Exercise goal: Print word for word the records from the line containing "The height and width of the screenshot is (1031, 1924)." through the end.

Materials provided:
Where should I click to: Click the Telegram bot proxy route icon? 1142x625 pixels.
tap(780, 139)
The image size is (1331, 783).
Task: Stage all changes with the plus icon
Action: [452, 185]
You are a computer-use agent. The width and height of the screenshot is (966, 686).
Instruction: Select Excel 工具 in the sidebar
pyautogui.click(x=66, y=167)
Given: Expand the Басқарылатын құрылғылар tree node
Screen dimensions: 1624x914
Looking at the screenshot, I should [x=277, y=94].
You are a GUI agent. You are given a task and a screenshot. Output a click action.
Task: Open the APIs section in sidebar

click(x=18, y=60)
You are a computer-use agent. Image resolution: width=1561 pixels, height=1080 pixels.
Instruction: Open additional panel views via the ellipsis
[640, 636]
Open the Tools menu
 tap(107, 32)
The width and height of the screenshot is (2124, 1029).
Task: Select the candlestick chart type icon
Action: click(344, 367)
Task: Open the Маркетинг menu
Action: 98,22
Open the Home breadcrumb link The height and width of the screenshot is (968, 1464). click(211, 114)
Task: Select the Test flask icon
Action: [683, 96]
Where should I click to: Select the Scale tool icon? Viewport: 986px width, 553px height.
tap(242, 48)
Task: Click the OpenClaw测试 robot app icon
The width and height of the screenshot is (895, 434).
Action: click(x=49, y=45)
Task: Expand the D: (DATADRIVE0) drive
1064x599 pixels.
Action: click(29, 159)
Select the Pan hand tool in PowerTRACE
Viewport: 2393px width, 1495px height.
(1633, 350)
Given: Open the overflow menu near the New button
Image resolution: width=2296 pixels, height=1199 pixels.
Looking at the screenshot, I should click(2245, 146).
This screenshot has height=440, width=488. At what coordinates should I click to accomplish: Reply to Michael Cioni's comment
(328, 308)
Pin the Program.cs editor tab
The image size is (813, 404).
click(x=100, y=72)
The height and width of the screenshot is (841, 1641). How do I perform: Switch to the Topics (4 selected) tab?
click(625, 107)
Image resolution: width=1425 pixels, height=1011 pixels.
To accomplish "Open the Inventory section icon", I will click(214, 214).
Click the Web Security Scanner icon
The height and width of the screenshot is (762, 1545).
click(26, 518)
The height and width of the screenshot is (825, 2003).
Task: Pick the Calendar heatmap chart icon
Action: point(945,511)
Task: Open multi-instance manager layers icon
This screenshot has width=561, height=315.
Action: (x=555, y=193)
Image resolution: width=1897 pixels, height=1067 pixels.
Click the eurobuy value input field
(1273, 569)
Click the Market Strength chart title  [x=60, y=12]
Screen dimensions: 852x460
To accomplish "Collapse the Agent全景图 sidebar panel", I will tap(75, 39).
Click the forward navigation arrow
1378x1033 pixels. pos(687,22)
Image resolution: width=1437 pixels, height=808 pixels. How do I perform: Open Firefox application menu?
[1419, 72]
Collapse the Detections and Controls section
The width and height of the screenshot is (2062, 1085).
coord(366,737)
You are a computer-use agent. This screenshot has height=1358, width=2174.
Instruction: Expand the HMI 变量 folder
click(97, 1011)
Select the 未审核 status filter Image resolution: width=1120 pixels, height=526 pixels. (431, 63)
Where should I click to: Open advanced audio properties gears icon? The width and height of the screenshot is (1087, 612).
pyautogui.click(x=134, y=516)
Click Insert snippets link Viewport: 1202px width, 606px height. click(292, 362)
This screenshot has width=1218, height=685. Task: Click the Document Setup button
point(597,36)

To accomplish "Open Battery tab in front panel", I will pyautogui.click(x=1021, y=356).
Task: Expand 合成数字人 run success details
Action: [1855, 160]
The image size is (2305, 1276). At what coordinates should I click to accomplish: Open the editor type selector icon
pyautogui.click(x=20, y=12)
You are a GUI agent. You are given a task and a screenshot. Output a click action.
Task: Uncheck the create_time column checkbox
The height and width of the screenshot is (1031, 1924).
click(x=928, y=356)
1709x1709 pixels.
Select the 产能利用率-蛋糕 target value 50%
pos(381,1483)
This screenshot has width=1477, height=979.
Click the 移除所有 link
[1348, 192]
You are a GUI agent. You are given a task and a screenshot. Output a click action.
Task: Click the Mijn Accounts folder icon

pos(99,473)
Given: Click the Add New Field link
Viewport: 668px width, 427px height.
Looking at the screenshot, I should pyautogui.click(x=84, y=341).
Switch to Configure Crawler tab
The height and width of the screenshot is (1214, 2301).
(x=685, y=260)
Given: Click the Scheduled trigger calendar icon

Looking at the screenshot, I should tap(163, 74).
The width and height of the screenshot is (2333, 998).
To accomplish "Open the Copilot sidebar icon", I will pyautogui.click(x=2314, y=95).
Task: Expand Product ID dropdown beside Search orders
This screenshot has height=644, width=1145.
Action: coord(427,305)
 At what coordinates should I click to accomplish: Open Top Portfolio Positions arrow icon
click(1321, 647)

Answer to this problem:
The height and width of the screenshot is (1031, 1924).
click(x=928, y=356)
1709x1709 pixels.
Select the 产能利用率-蛋糕 target value 50%
pos(381,1483)
This screenshot has width=1477, height=979.
Click the 移除所有 link
[1348, 192]
You are a GUI agent. You are given a task and a screenshot. Output a click action.
Task: Click the Mijn Accounts folder icon

pos(99,473)
Given: Click the Add New Field link
Viewport: 668px width, 427px height.
Looking at the screenshot, I should pyautogui.click(x=84, y=341).
Switch to Configure Crawler tab
The height and width of the screenshot is (1214, 2301).
(x=685, y=260)
Given: Click the Scheduled trigger calendar icon

Looking at the screenshot, I should tap(163, 74).
The width and height of the screenshot is (2333, 998).
To accomplish "Open the Copilot sidebar icon", I will pyautogui.click(x=2314, y=95).
Task: Expand Product ID dropdown beside Search orders
This screenshot has height=644, width=1145.
Action: coord(427,305)
 At what coordinates should I click to accomplish: Open Top Portfolio Positions arrow icon
click(1321, 647)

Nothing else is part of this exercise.